Конечно, нам уже не повторить старых уроков, не сделаться тем, чем были до Петра Великого, до разделения церквей. Не вернуться к той христианской целостности. Мы живем в слишком широком мире. Сейчас, когда мы чаще стали ездить — ты вот с Афона вернулся, я из Византии, — ясно понимаешь, что никуда не деться от этого вошедшего в тебя со всех сторон мира. Мы входим в новое качество существования. И хочется входить-то в него не попрошайкою, не шестеркою в великолепной восьмерке, а с достоинством, с нравственным пониманием. Чтобы, не косясь и постораниваясь, смотрели на нас другие государства, а понимая, что Россия по-прежнему есть источник высочайшего духа. Может быть, расточенного, разоренного, избегавшегося сегодня. Но при всей избеганности он, этот дух, держится в каждом русском сердце. Держится и дает надежду.
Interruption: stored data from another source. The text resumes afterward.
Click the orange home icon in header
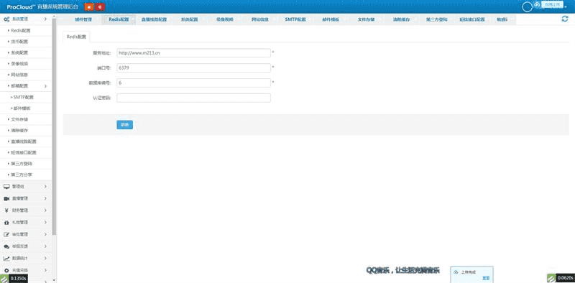This screenshot has width=575, height=283. click(88, 6)
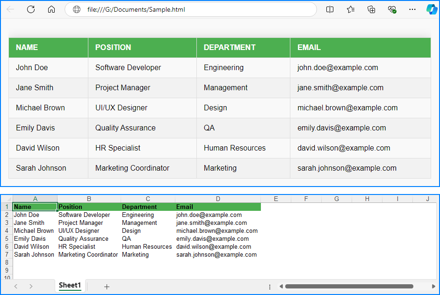The width and height of the screenshot is (440, 295).
Task: Refresh the Sample.html page
Action: point(31,9)
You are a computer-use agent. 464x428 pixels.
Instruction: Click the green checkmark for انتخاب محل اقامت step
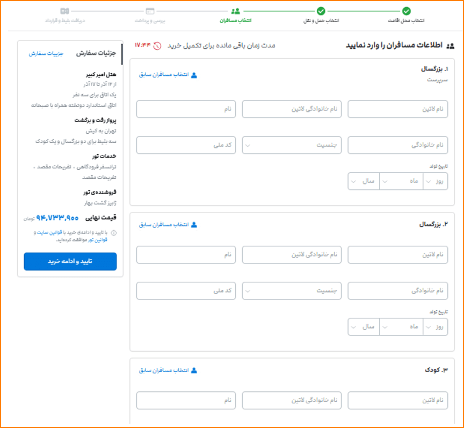407,11

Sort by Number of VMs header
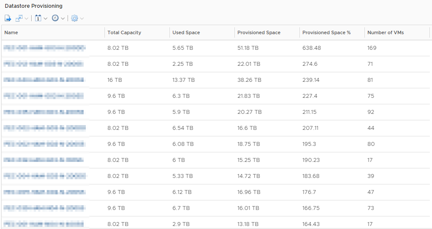click(x=385, y=32)
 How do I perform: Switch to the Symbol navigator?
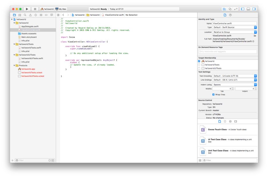(19, 15)
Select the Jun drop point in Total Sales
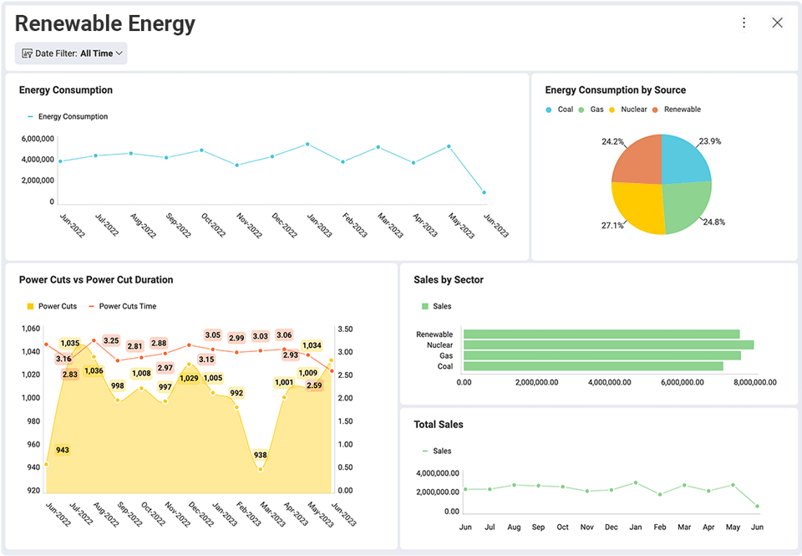 [757, 507]
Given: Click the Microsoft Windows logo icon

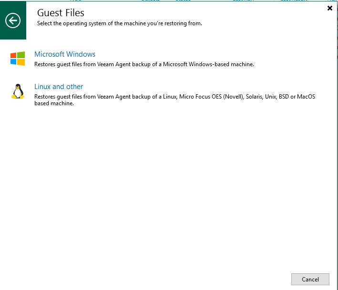Looking at the screenshot, I should point(18,59).
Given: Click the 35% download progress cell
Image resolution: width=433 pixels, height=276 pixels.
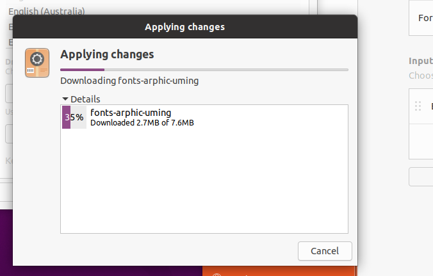Looking at the screenshot, I should tap(74, 117).
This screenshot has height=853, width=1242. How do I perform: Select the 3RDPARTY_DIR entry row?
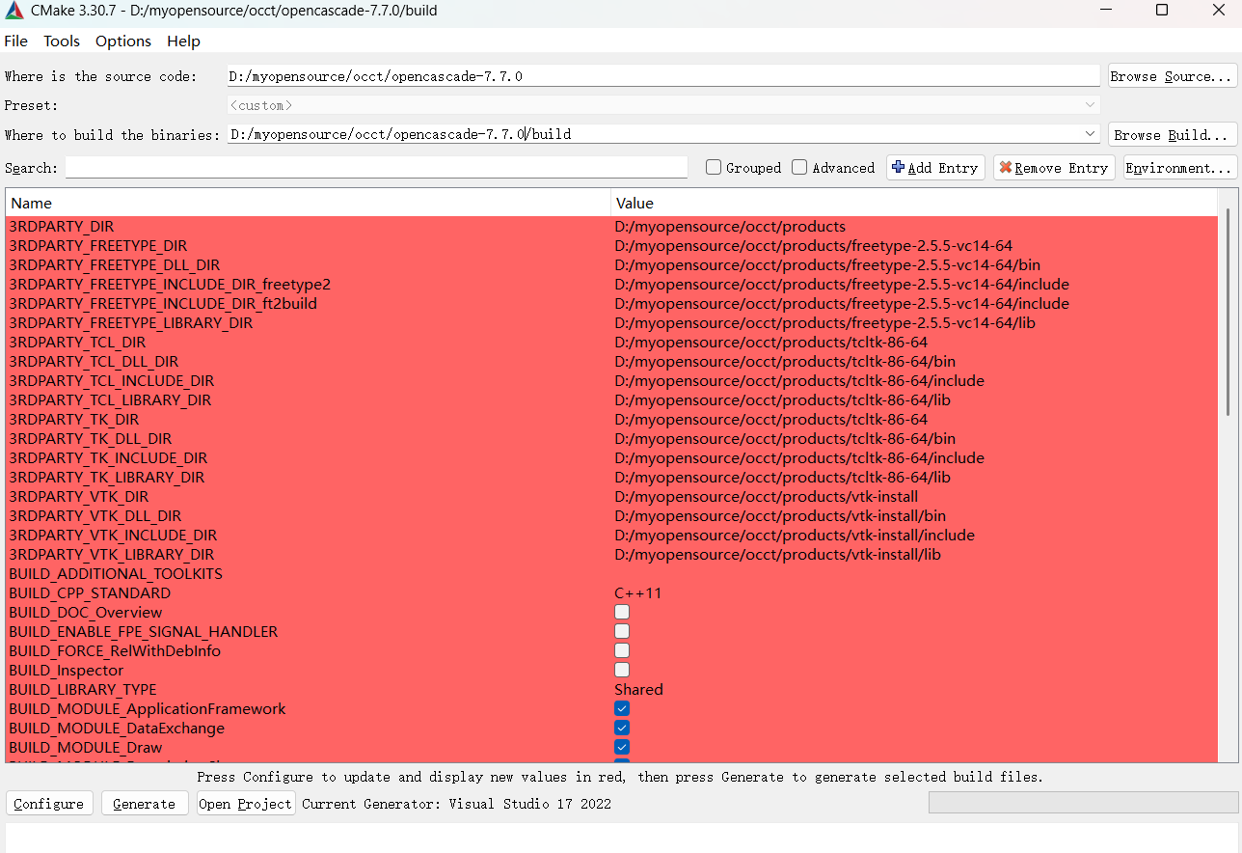[289, 226]
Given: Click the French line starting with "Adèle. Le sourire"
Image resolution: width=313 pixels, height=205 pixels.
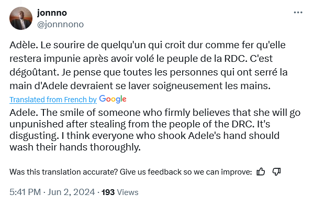Looking at the screenshot, I should [x=147, y=45].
Этим, пожалуй, и живешь, этим и отвечаешь на вопрос о главном, который ты задал вначале. Вот и думаешь: удержу в себе, сколько хватит сил. Постою в меру мужества своего, в меру того, как я это понимаю. И в меру сил передам детям, чтобы они удержались. Чтобы в достаточной чистоте сохраняли в себе Церковь и Россию. Посмотри, сколько молодых людей появляется в монастырях, в храмах. Причащаются маленькие, их все больше и больше. Ты чувствуешь, что постепенно растет, вооружается русское сердце в юношах. У них уже другие — чистые, прекрасные лица, другие глаза. Рядом с хаосом и торжествующим, ликующим киркоровско-пугачевским растет и вот этот светозарный, чистый, ясный мир. Он пока мал, но всегда говорят: не бойся малого стада. Если в тебе есть правда, ты все-таки удержишься и устоишь.